Implemented and shipped streaming data pipeline from social firehoses and built AWS data pipeline consisting of AWS Kinesis, Amazon S3 and EC-2 based Apache Spark cluster.
Implemented ETL processes for Neo4j graph database, searchable in Elasticsearch and demonstrated to end-users in a custom web-app.
Performed ad hoc data exploration and statistical analyses using IPython Notebooks and Apache SparkSQL.
All software and algorithms were developed in Python, Java and Scala. Servers deployed using Ansible and code was automatically deployed via CodeShip to AWS.
I build a variety of data products that use various models and machine learning in support of the group’s mission. My focus is on modelling customer behaviour using data-driven approaches.
Building Real-time Analytics
What I doing right now
I’m building production data pipelines to power customer facing analytics dashboards. I built a high-performance, scalable analytics infrastructure using Amazon Kinesis, Akka Scala, Apache Spark SQL, DStreams, ElasticSearch, and Amazon RDS/DynamoDB that can process data results in real time.
Other places where I’ve been
I’m a gun slinger turned code slinger. Writing stuff that humans & computers can read.
Worked at RCMP, CIBC, and Deloitte. @TechStars Chicago 2013. Proud @HackerSchool alumnus Winter 2012.

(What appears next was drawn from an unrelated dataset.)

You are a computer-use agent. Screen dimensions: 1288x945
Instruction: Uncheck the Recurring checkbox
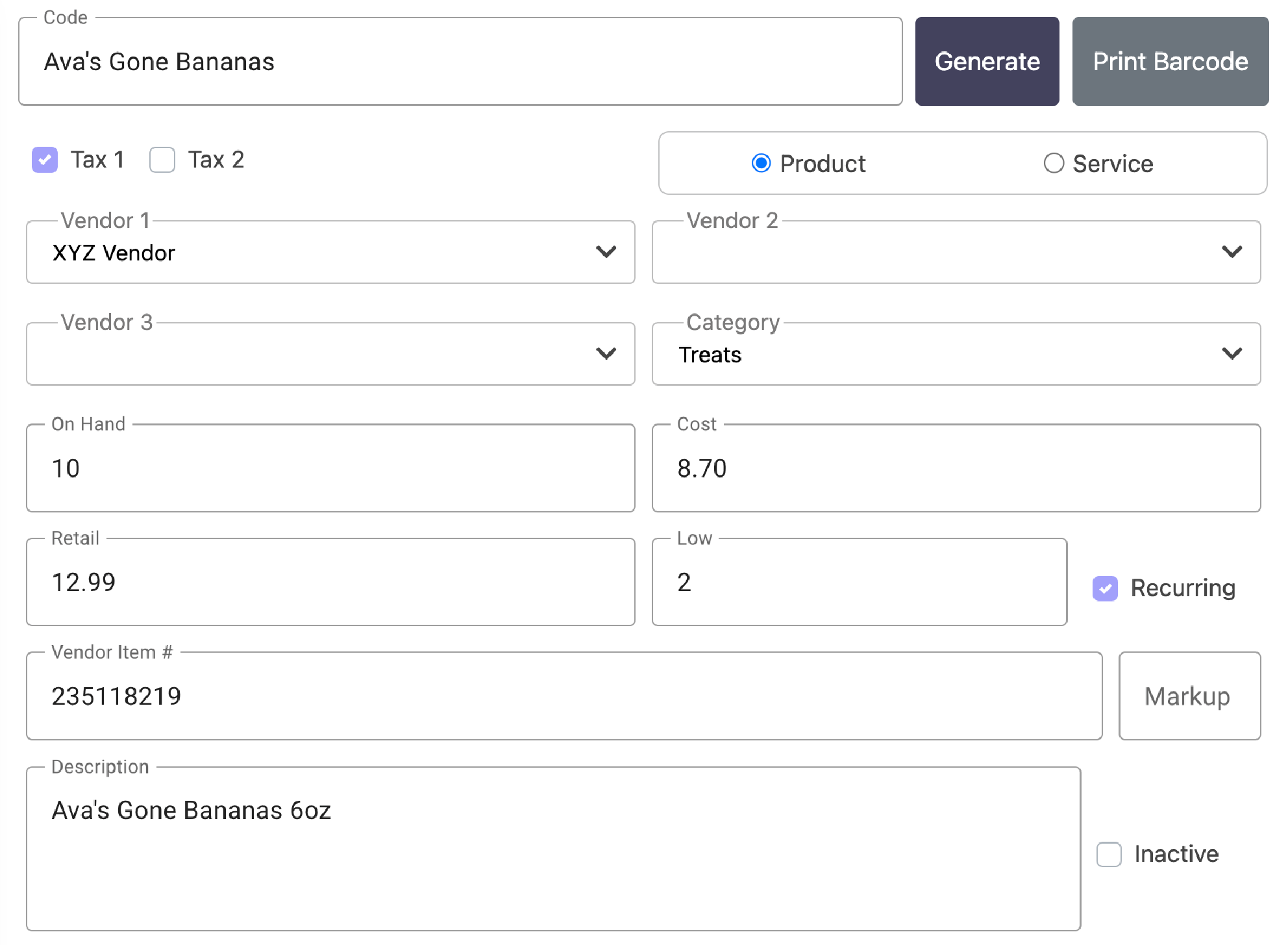pyautogui.click(x=1105, y=588)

Things that keep me up at night
I’m interested in identifying threats to security with data science. I been using Spark Dataframes with my IPython Notebooks to interactively explore the datasets. I’m using connected graphs to help identify bad actors.

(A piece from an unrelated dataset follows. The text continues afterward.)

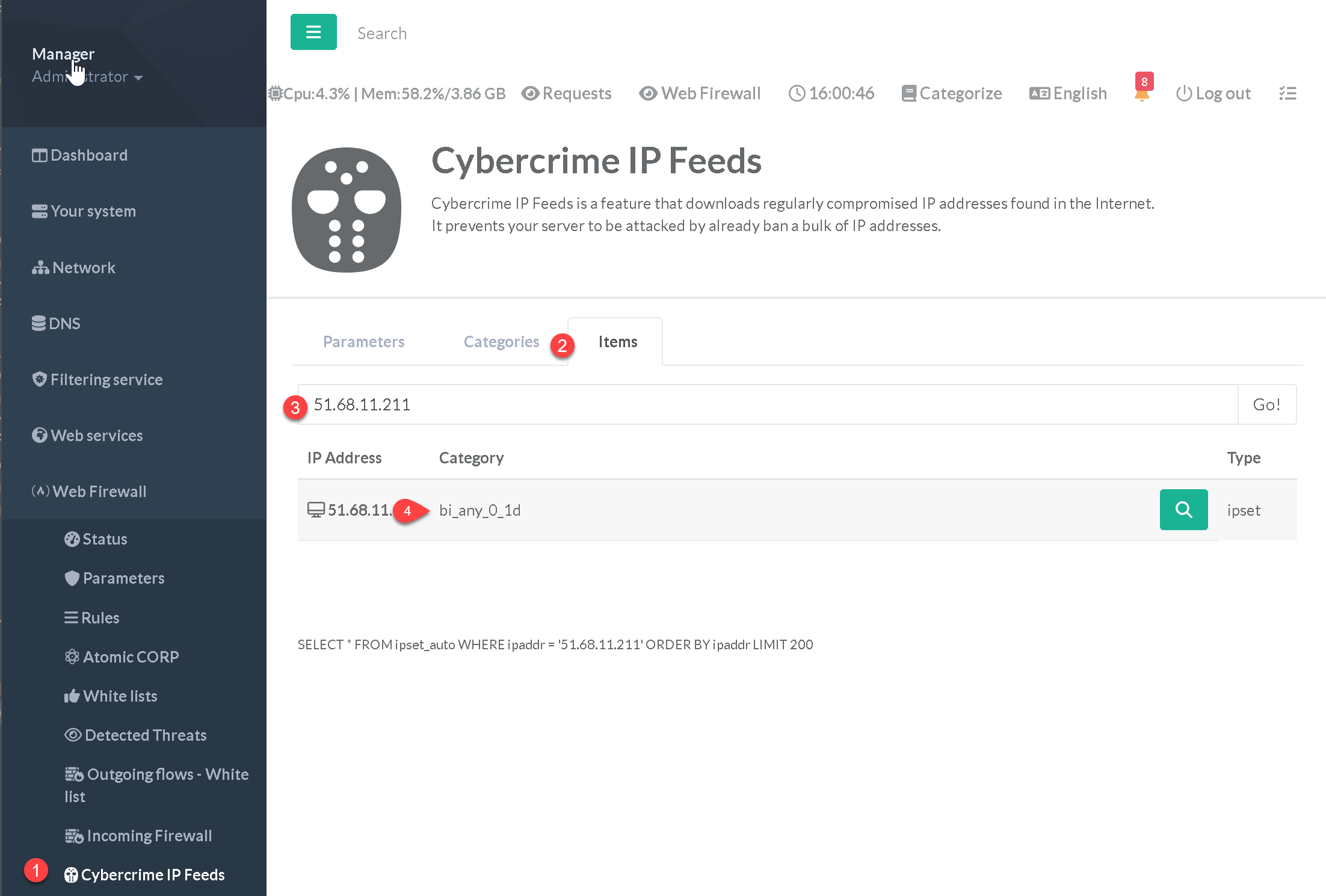Click Log out in the top bar

(x=1213, y=94)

With a background that includes fraud detection, data loss prevention, network security and computer forensics, I employ data mining and analytics to enterprise IT operations and security.
I help process noisy signals and combine them with rich data sources … feeding and turning weak attack signals into actionable security insights using Spark.
Things that I’m passionate about
* Reading academic papers
* Reading the citations
* Building prototypes
* Testing with random data
* Verifying with production data
* Rebuilding it for production
* Tweeting about it
* Blogging about it
* Sharing code on my github or bitbucket
* Contributing to open source projects
* Speaking about it